_TASK PROMPT_
Send every record back word for word.

_Items listed in a dataset_
——

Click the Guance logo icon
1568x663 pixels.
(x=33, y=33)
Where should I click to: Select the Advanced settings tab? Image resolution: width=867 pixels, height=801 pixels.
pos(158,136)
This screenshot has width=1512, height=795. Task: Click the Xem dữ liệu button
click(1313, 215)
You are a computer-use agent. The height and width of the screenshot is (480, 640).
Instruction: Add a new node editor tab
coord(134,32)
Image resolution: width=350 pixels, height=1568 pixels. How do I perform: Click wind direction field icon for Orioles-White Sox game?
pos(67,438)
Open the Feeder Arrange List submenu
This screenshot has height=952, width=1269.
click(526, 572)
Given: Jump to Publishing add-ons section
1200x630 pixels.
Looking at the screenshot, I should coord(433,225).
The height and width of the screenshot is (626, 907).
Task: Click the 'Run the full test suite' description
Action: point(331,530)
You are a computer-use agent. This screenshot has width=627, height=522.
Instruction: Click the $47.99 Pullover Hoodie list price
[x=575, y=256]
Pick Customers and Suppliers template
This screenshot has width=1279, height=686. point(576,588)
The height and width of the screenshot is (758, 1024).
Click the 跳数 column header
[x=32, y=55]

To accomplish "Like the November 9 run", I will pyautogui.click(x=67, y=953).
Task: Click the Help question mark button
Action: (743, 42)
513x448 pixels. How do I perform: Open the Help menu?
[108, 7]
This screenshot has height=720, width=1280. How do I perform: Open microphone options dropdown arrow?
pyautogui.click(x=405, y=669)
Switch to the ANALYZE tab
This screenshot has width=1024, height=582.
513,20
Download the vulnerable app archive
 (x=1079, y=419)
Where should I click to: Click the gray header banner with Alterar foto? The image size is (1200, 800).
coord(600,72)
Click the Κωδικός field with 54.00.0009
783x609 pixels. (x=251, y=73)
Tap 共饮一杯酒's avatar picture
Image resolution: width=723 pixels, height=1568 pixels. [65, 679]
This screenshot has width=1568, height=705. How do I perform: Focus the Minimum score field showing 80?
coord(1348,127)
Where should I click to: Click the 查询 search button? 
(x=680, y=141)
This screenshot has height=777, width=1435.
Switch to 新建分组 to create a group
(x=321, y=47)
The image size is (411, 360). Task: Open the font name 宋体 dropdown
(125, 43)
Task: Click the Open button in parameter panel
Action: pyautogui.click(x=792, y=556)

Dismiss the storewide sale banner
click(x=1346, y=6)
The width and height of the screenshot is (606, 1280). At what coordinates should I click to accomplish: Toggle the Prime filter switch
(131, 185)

——

_YOUR RESPONSE_
Click the Guance logo icon
1568x663 pixels.
(x=33, y=33)
Where should I click to: Select the Advanced settings tab? Image resolution: width=867 pixels, height=801 pixels.
pos(158,136)
This screenshot has width=1512, height=795. Task: Click the Xem dữ liệu button
click(1313, 215)
You are a computer-use agent. The height and width of the screenshot is (480, 640).
Instruction: Add a new node editor tab
coord(134,32)
Image resolution: width=350 pixels, height=1568 pixels. How do I perform: Click wind direction field icon for Orioles-White Sox game?
pos(67,438)
Open the Feeder Arrange List submenu
This screenshot has height=952, width=1269.
click(526, 572)
Given: Jump to Publishing add-ons section
1200x630 pixels.
Looking at the screenshot, I should coord(433,225).
The height and width of the screenshot is (626, 907).
Task: Click the 'Run the full test suite' description
Action: point(331,530)
You are a computer-use agent. This screenshot has width=627, height=522.
Instruction: Click the $47.99 Pullover Hoodie list price
[x=575, y=256]
Pick Customers and Suppliers template
This screenshot has width=1279, height=686. point(576,588)
The height and width of the screenshot is (758, 1024).
Click the 跳数 column header
[x=32, y=55]

To accomplish "Like the November 9 run", I will pyautogui.click(x=67, y=953).
Task: Click the Help question mark button
Action: (743, 42)
513x448 pixels. How do I perform: Open the Help menu?
[108, 7]
This screenshot has height=720, width=1280. How do I perform: Open microphone options dropdown arrow?
pyautogui.click(x=405, y=669)
Switch to the ANALYZE tab
This screenshot has width=1024, height=582.
513,20
Download the vulnerable app archive
 (x=1079, y=419)
Where should I click to: Click the gray header banner with Alterar foto? The image size is (1200, 800).
coord(600,72)
Click the Κωδικός field with 54.00.0009
783x609 pixels. (x=251, y=73)
Tap 共饮一杯酒's avatar picture
Image resolution: width=723 pixels, height=1568 pixels. [65, 679]
This screenshot has width=1568, height=705. How do I perform: Focus the Minimum score field showing 80?
coord(1348,127)
Where should I click to: Click the 查询 search button? 
(x=680, y=141)
This screenshot has height=777, width=1435.
Switch to 新建分组 to create a group
(x=321, y=47)
The image size is (411, 360). Task: Open the font name 宋体 dropdown
(125, 43)
Task: Click the Open button in parameter panel
Action: pyautogui.click(x=792, y=556)

Dismiss the storewide sale banner
click(x=1346, y=6)
The width and height of the screenshot is (606, 1280). At what coordinates should I click to accomplish: Toggle the Prime filter switch
(131, 185)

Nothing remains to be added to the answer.